Of relevance in that regard is the fact that the second set of proceedings referred to above are Judicial Review proceedings commenced by the Gavin family against Dublin City Council in which they seek, inter alia, mandatory orders requiring that Council to provide them with traveller specific accommodation, namely group housing, pursuant to the that Council's Traveller Accommodation Programme 2005-2008.

There are about 90 people, including a large number of young children, who make up the extended Gavin family which is currently encamped on the plaintiff Council's lands, and who are seeking emergency accommodation from Fingal County Council in short term, and thereafter more permanent accommodation from Dublin City Council. This number of people comprises about thirteen distinct families.

Some background history of events:

It is acknowledged by the Gavin family that they are not historically indigenous to the functional area of Fingal County Council, but rather the functional area of Dublin City Council, since for upwards of twenty years the extended Gavin family have been tenants of Dublin City Council at a halting site at St.

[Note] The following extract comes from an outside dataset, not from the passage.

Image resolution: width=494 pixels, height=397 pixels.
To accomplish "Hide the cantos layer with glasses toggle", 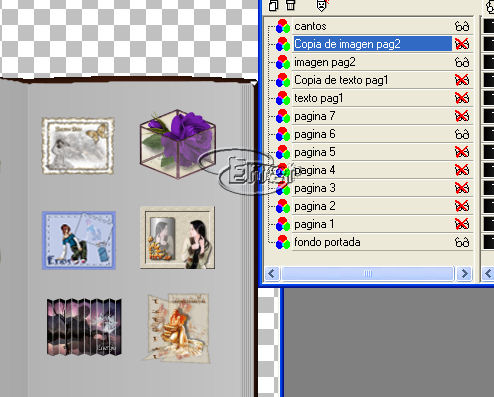I will tap(462, 26).
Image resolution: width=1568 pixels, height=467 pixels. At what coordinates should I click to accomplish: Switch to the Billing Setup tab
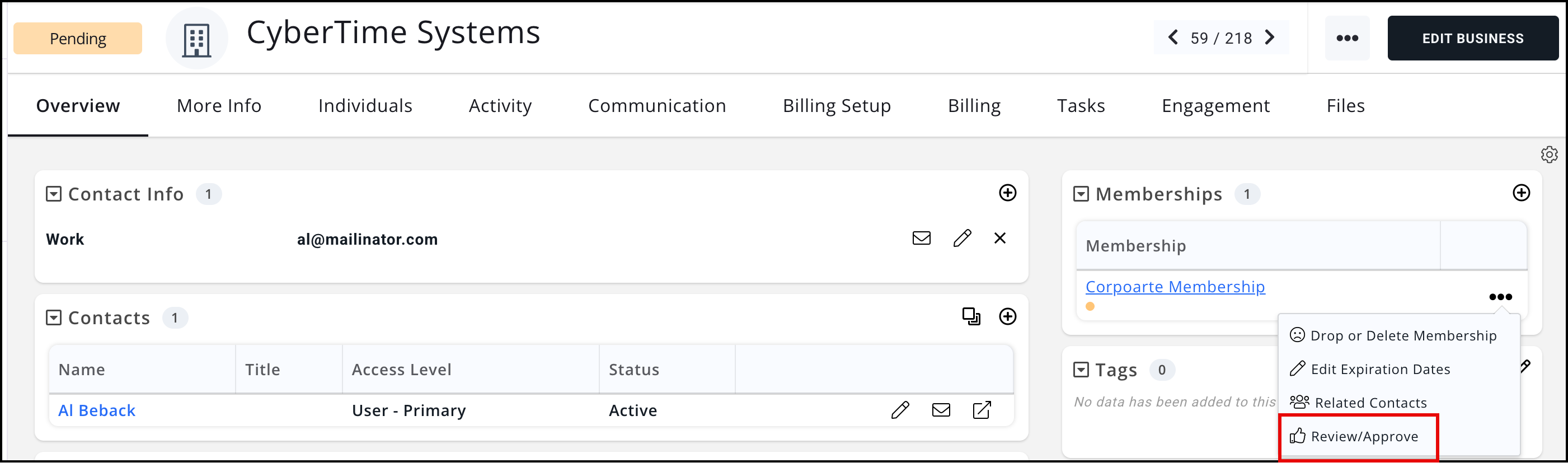tap(837, 106)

Dominick's Park, Coolock since it opened in 1980. However, they claim that in February 2005 they were forced out of St. Dominick's Park by another traveller family, the Quinn/McDonough family and that they went to Belfast at that time where they encamped themselves there in large numbers on a condemned site. It is claimed in evidence that it was always their intention to seek alternative traveller accommodation from Dublin City Council, since they were no longer safe in St. Dominick's Park, even though they had moved to Belfast. In November 2005 they moved back to this jurisdiction, and forcibly and unlawfully entered upon what I shall refer to as the SIAC site at Thomondtown from which the plaintiff now seeks their removal. In evidence the defendants have stated that it was felt that they would be in a better position to negotiate with Dublin City Council if they were back in Dublin rather than in Belfast.

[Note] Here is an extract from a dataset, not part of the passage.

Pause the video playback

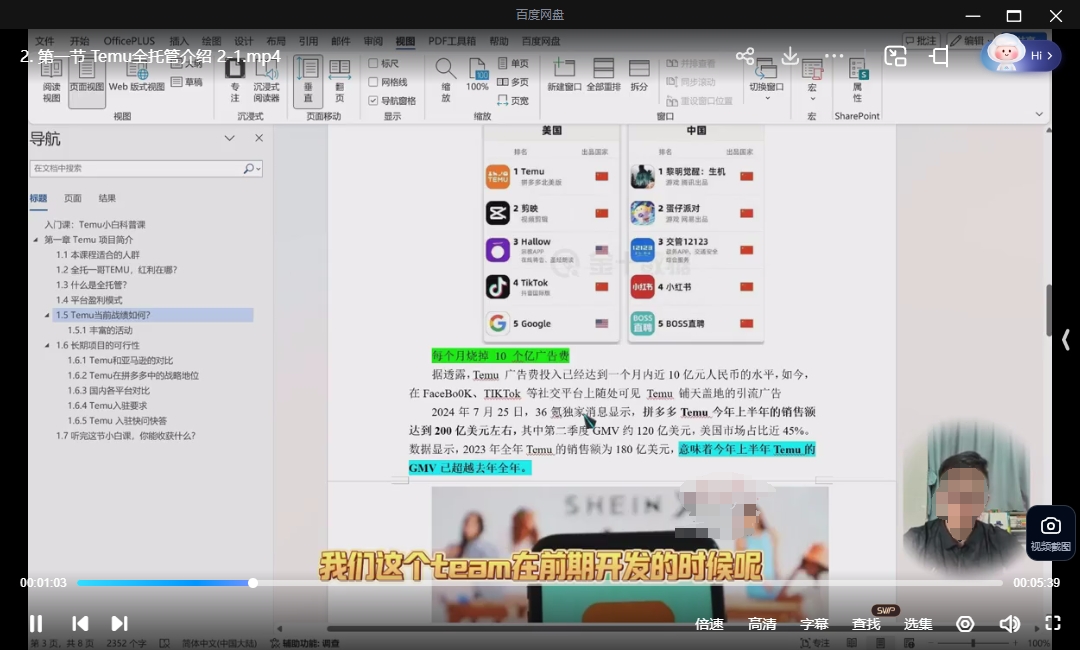(x=36, y=623)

In asserting that they are in need of emergency provision from Fingal County Council, they state that the circumstances of emergency result from their having been forced out of St. Dominick's Park in February 2005 by the Quinn/McDonough family. It was suggested to them in cross-examination that while there may have been an emergency created in February 2005, that emergency was dealt with by them by moving to Belfast, but that they moved back to the SIAC site voluntarily in November 2005, and not therefore in circumstances which can be regarded as an emergency such as to require the plaintiff council to accommodate them on an emergency basis. The plaintiff maintains that since the Gavin family is not indigenous to its functional area they have no obligation to provide traveller specific accommodation for them, emergency or otherwise.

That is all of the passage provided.